Segment Start: DATA IN THIS EXERCISE
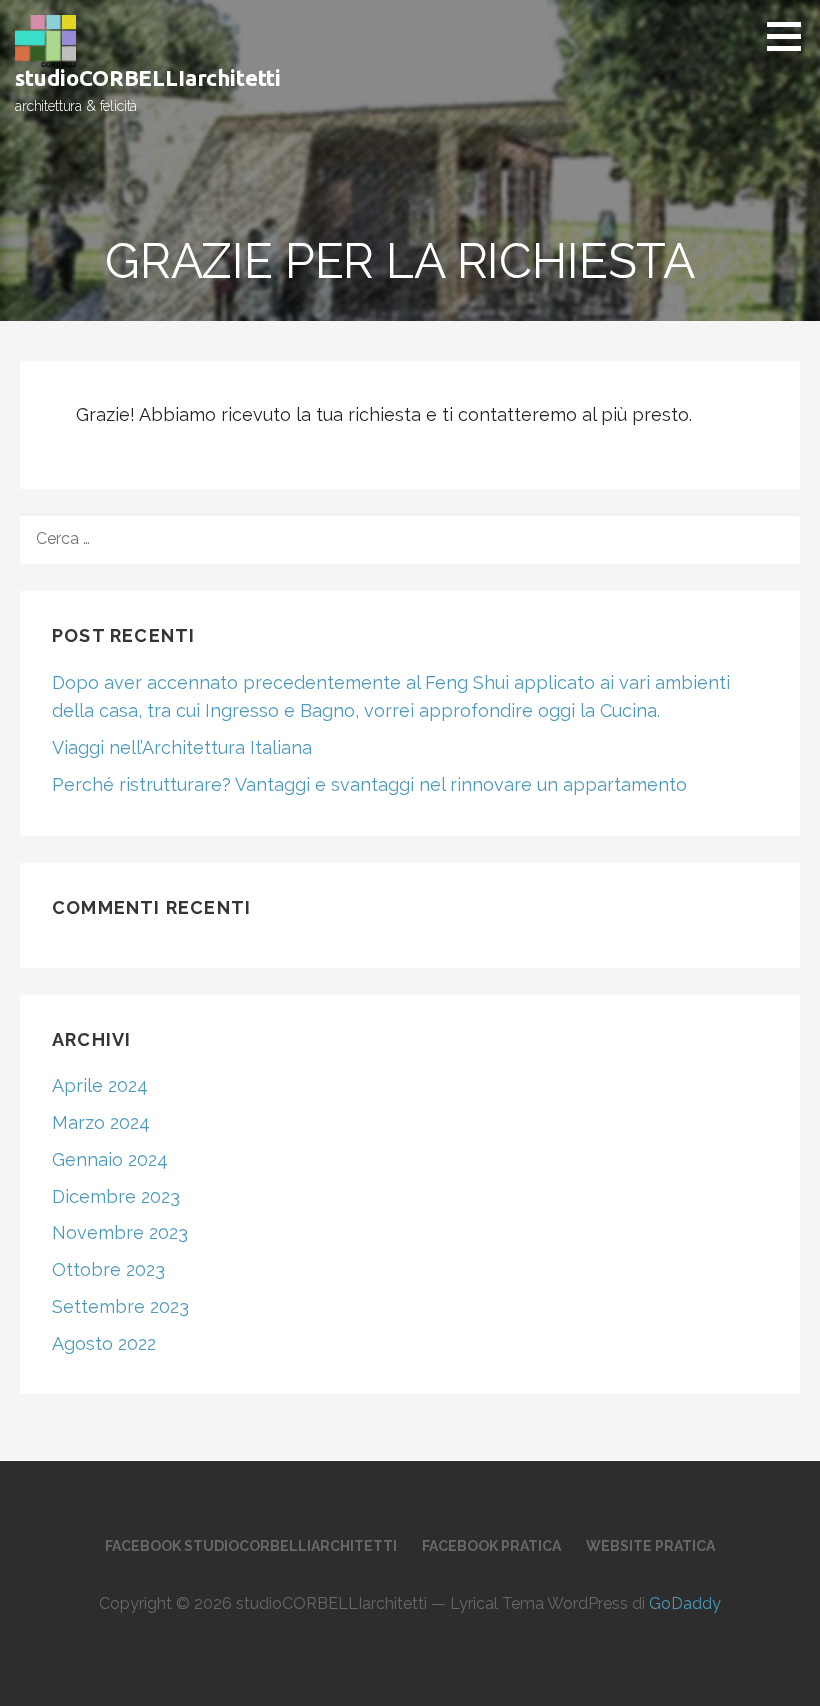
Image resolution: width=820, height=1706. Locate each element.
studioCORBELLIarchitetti (148, 77)
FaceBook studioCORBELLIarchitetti (251, 1546)
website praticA (650, 1546)
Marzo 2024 (101, 1122)
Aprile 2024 (100, 1085)
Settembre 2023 (120, 1306)
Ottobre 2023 (108, 1269)
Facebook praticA (491, 1546)
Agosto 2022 (104, 1343)
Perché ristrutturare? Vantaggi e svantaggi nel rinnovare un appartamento (369, 784)
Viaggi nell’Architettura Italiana (182, 747)
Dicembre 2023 (116, 1196)
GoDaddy (685, 1603)
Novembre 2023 (120, 1232)
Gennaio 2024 (110, 1159)
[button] (791, 36)
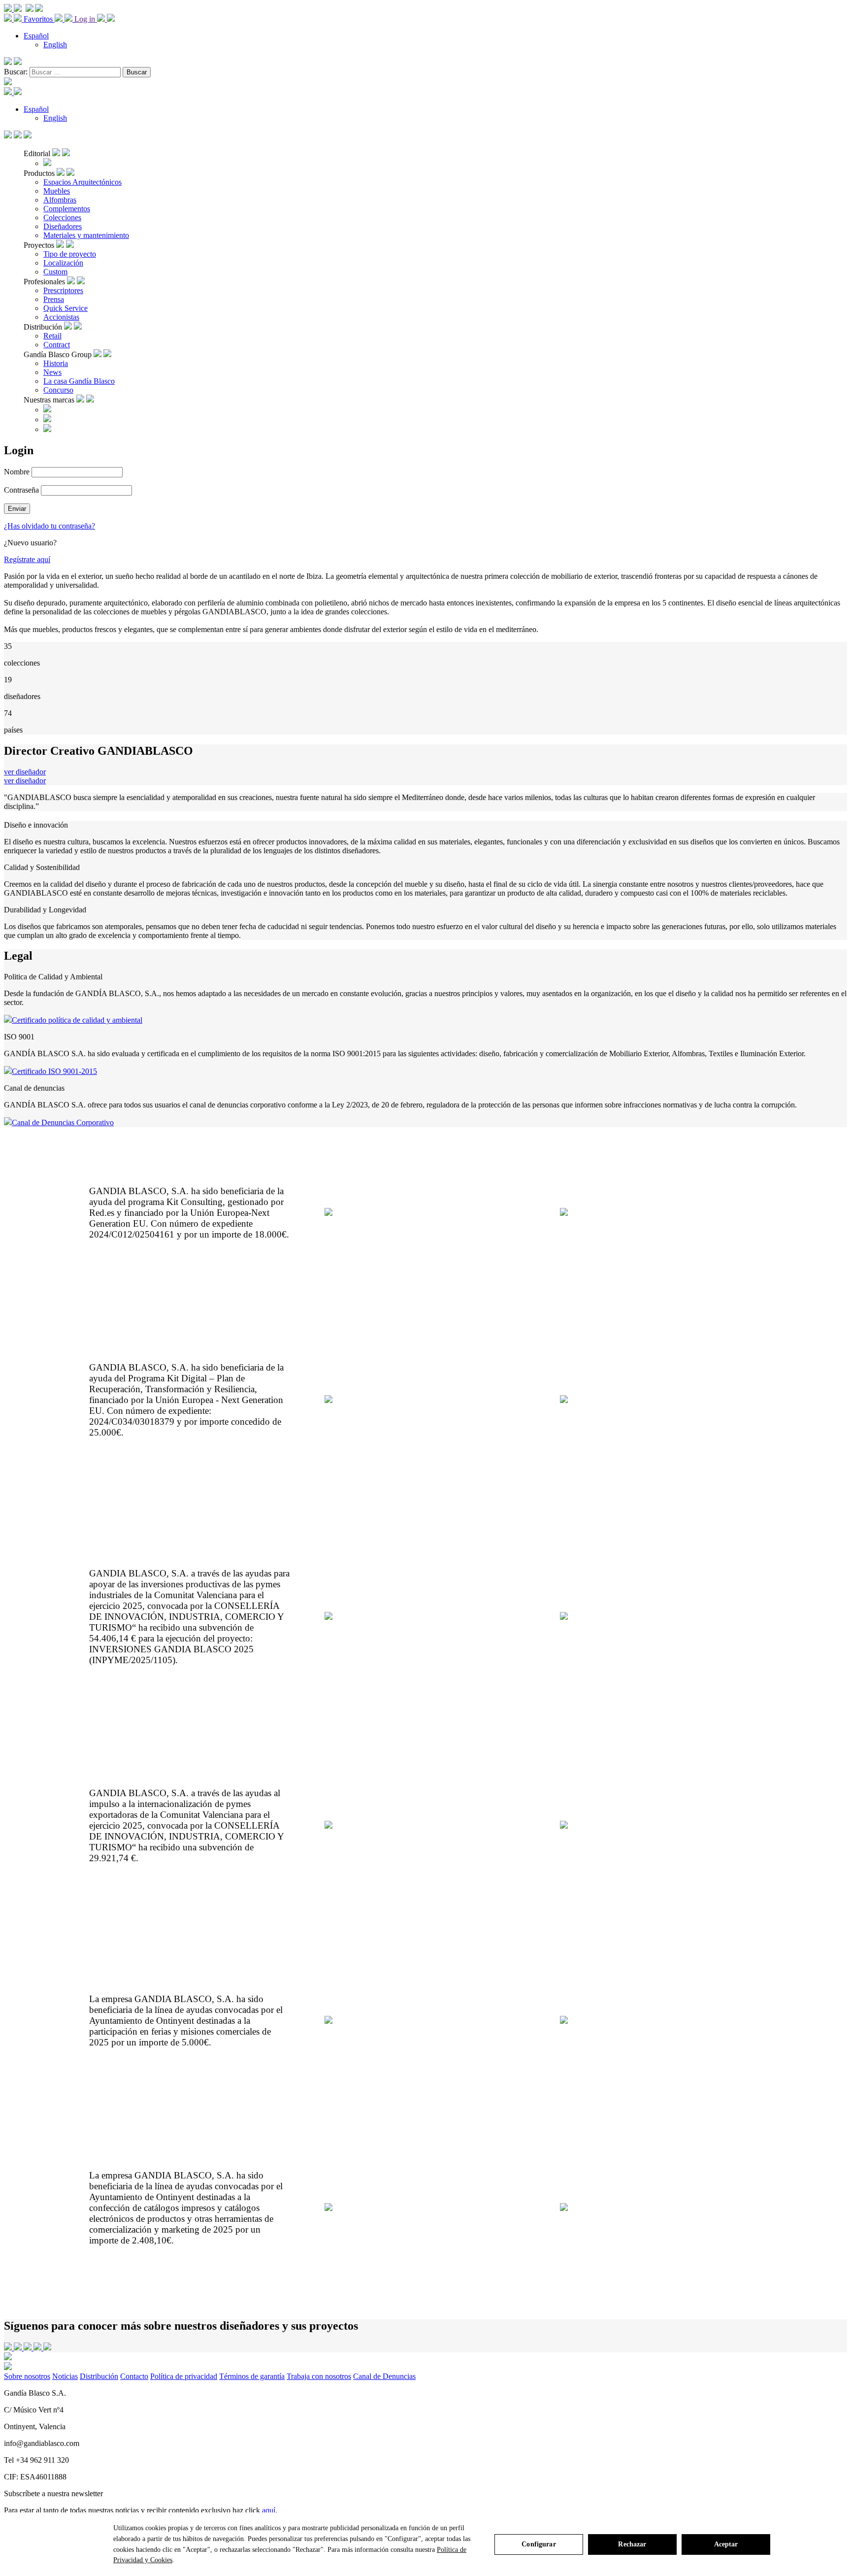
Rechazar (632, 2544)
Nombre (17, 472)
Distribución (99, 2376)
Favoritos (39, 19)
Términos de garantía (252, 2376)
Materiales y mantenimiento (86, 235)
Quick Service (65, 308)
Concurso (58, 390)
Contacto (134, 2376)
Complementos (66, 208)
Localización (63, 263)
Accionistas (61, 317)
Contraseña (21, 490)
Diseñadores (62, 226)
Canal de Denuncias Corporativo (63, 1122)
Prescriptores (63, 290)
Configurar (539, 2544)
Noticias (65, 2376)
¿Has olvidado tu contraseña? (49, 526)
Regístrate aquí (27, 559)
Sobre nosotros (27, 2376)
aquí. (269, 2510)
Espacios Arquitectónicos (82, 182)
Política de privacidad (183, 2376)
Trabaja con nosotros (319, 2376)
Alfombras (59, 200)
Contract (56, 344)
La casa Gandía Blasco (79, 381)
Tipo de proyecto (69, 254)
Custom (55, 272)
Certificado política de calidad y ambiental (77, 1020)
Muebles (56, 191)
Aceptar (726, 2544)
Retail (52, 336)
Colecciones (62, 217)
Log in (85, 19)
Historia (55, 363)
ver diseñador (25, 772)
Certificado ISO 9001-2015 (54, 1071)
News (52, 372)
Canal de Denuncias (384, 2376)
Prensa (53, 299)
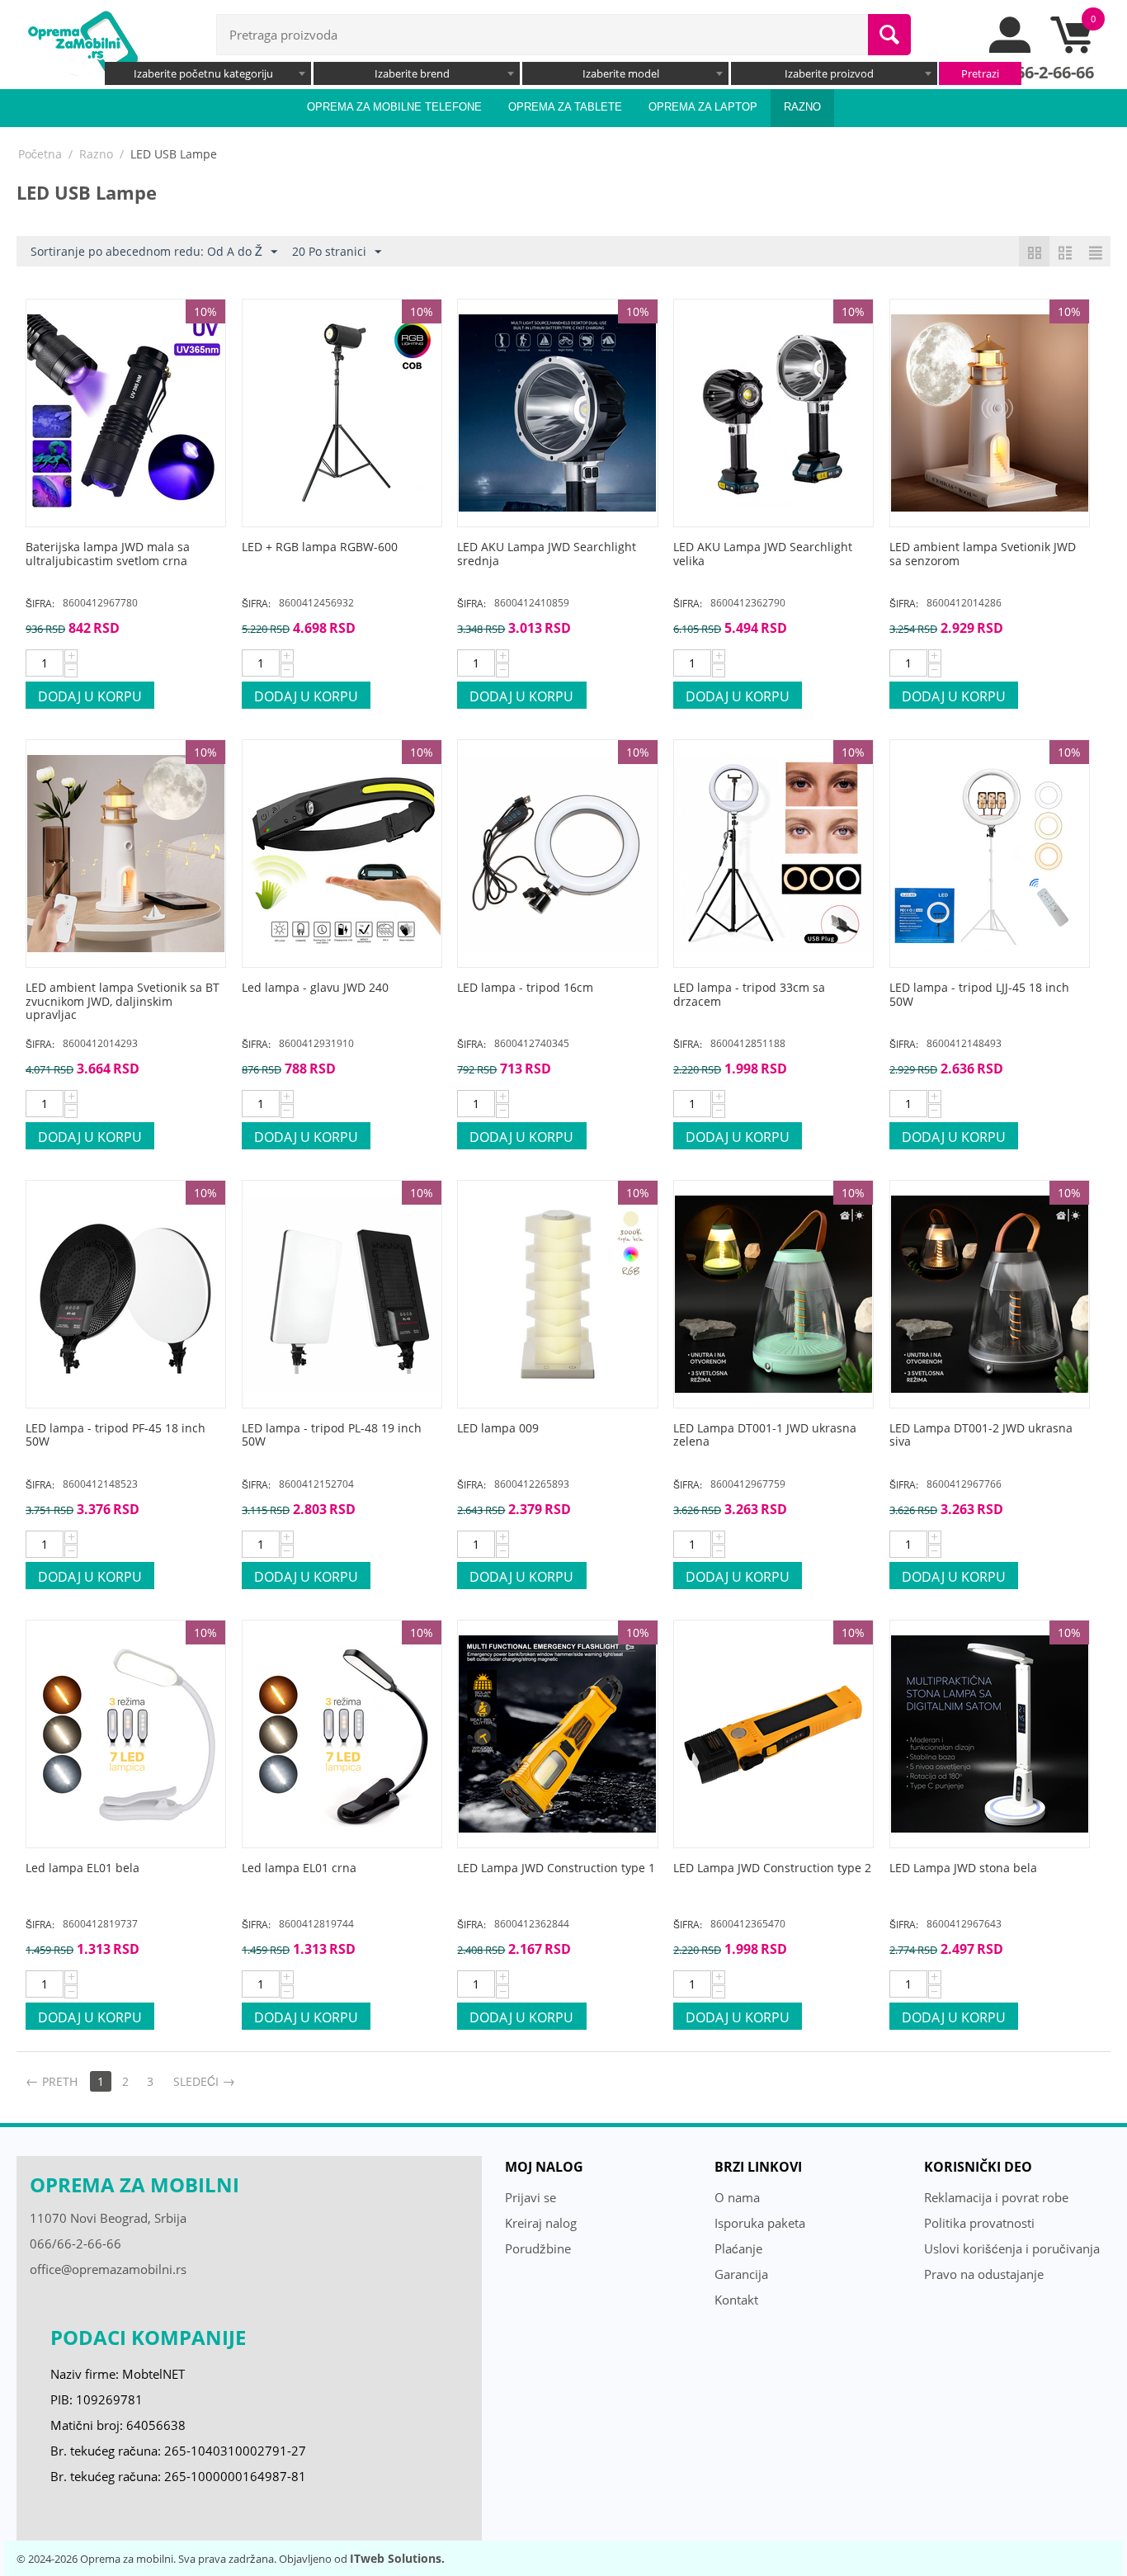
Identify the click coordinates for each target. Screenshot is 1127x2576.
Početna (40, 154)
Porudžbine (538, 2248)
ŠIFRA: (40, 604)
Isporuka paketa (759, 2223)
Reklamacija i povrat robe (996, 2197)
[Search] (889, 34)
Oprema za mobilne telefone (394, 107)
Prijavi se (530, 2197)
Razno (802, 107)
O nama (737, 2197)
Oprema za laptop (702, 107)
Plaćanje (738, 2248)
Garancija (741, 2274)
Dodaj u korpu (90, 696)
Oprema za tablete (565, 107)
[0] (1071, 48)
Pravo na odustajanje (984, 2274)
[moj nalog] (1011, 48)
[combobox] (208, 73)
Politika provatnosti (979, 2223)
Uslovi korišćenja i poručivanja (1012, 2248)
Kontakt (736, 2299)
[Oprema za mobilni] (82, 42)
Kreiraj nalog (541, 2223)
Segment End: DATA IN THIS EXERCISE
**WORK ORDER**
Every line from the one containing "Identify the click" through the last line of the entries above must be output exactly. Leave the rest out.

**OUTPUT OF THE TASK**
Identify the click coordinates for each target. Screenshot is 1127x2576.
Početna (40, 154)
Porudžbine (538, 2248)
ŠIFRA: (40, 604)
Isporuka paketa (759, 2223)
Reklamacija i povrat robe (996, 2197)
[Search] (889, 34)
Oprema za mobilne telefone (394, 107)
Prijavi se (530, 2197)
Razno (802, 107)
O nama (737, 2197)
Oprema za laptop (702, 107)
Plaćanje (738, 2248)
Garancija (741, 2274)
Dodaj u korpu (90, 696)
Oprema za tablete (565, 107)
[0] (1071, 48)
Pravo na odustajanje (984, 2274)
[moj nalog] (1011, 48)
[combobox] (208, 73)
Politika provatnosti (979, 2223)
Uslovi korišćenja i poručivanja (1012, 2248)
Kontakt (736, 2299)
[Oprema za mobilni] (82, 42)
Kreiraj nalog (541, 2223)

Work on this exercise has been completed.